I familiari del paziente hanno riferito che negli ultimi due anni il paziente ha spesso sofferto di improvvisi e forti dolori addominali accompagnati da vomito, con ogni episodio della durata di diversi minuti. Dopo che il dolore si attenua, il paziente diventa spesso letargico e perde conoscenza. Molti episodi di dolore addominale sono accompagnati da ritenzione urinaria.
Il paziente si è rivolto a diverse strutture mediche , sottoponendosi a gastroscopia, colonscopia, TAC addominale e consulti con gastroenterologi, ma la causa della malattia rimane indeterminata. Il paziente ha anche consultato uno specialista in salute mentale, che gli ha diagnosticato un disturbo somatoforme e gli ha prescritto quattro farmaci per ansia e depressione, ma il dolore addominale non è migliorato. Il dolore tendeva ad aumentare in frequenza e intensità, raggiungendo talvolta 10 episodi al giorno, con un'intensità particolarmente elevata dopo la privazione del sonno.

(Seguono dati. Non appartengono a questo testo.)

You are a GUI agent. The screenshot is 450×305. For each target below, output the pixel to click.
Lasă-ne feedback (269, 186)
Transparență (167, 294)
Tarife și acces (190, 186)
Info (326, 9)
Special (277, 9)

Prima del ricovero, il paziente ha sofferto di insonnia per due giorni consecutivi, seguita da dolore addominale continuo accompagnato da vomito, diminuzione dello stato di coscienza dopo ogni episodio di dolore e difficoltà di comunicazione. Al momento del ricovero presso l'Ospedale Generale Provinciale di Phu Tho , il paziente è stato sottoposto a esami paraclinici e consulti con specialisti in gastroenterologia per escludere patologie gastrointestinali. Inoltre, il paziente è stato sottoposto a un elettroencefalogramma (EEG) prolungato immediatamente dopo gli episodi di dolore addominale, a risonanza magnetica cerebrale, a valutazione di anomalie neurologiche e ad altri esami specialistici.

Il paziente affetto da epilessia addominale è guarito dopo un periodo di trattamento.
FOTO: BSCC
In base all'anamnesi del paziente, alle caratteristiche del dolore, alle anomalie dell'elettroencefalogramma (EEG) e alle immagini della risonanza magnetica cranica, i medici hanno consultato il paziente e gli hanno diagnosticato "epilessia addominale". Solo due giorni dopo l'inizio del trattamento, il paziente ha risposto positivamente alla terapia anticonvulsivante locale. Dopo 14 giorni di trattamento, il paziente non ha manifestato alcuna recidiva delle crisi epilettiche precedenti, è stato dimesso, gli è stata prescritta una terapia ambulatoriale e sono stati programmati appuntamenti di controllo periodici.
Secondo il Dott. Ta Van Hai, Vice Capo del Dipartimento di Neurologia e Trattamento Subacuto dell'Ictus presso l'Ospedale Generale Provinciale di Phu Tho, l'epilessia addominale è una malattia rara che non causa crisi convulsive gravi, ma provoca nei pazienti sintomi gastrointestinali (dolore addominale, vomito o diarrea), venendo spesso confusa con disturbi digestivi e ritardando quindi il trattamento. Per il paziente in questione, se non diagnosticata e trattata tempestivamente, può portare a numerose gravi complicazioni come vomito, dolore addominale, disidratazione, squilibrio elettrolitico, alterazione dello stato di coscienza e altre complicazioni secondarie che influiscono sulla salute fisica e mentale.
"L'elettroencefalografia (EEG) è uno strumento fondamentale per la diagnosi dell'epilessia addominale, in quanto registra l'attività elettrica anomala del cervello. L'EEG esteso o video -EEG (combinato con la registrazione video) aiuta a determinare la tempistica e le caratteristiche delle crisi epilettiche, differenziando l'epilessia da disturbi gastrointestinali non correlati", ha affermato il Maestro Hai.
La dottoressa Ta Van Hai ha osservato che i sintomi dell'epilessia addominale sono spesso correlati all'apparato digerente (dolore addominale intenso della durata di pochi secondi o minuti; nausea e vomito, che possono manifestarsi improvvisamente e non essere correlati al cibo; diarrea o gonfiore, disturbi digestivi prolungati...). Per la diagnosi, i medici raccoglieranno informazioni sui sintomi (frequenza, durata e caratteristiche del dolore addominale, del vomito o della diarrea; anamnesi di epilessia, traumi cranici, disturbi neurologici; fattori scatenanti: stress, mancanza di sonno o alimenti che possono essere correlati alla crisi epilettica).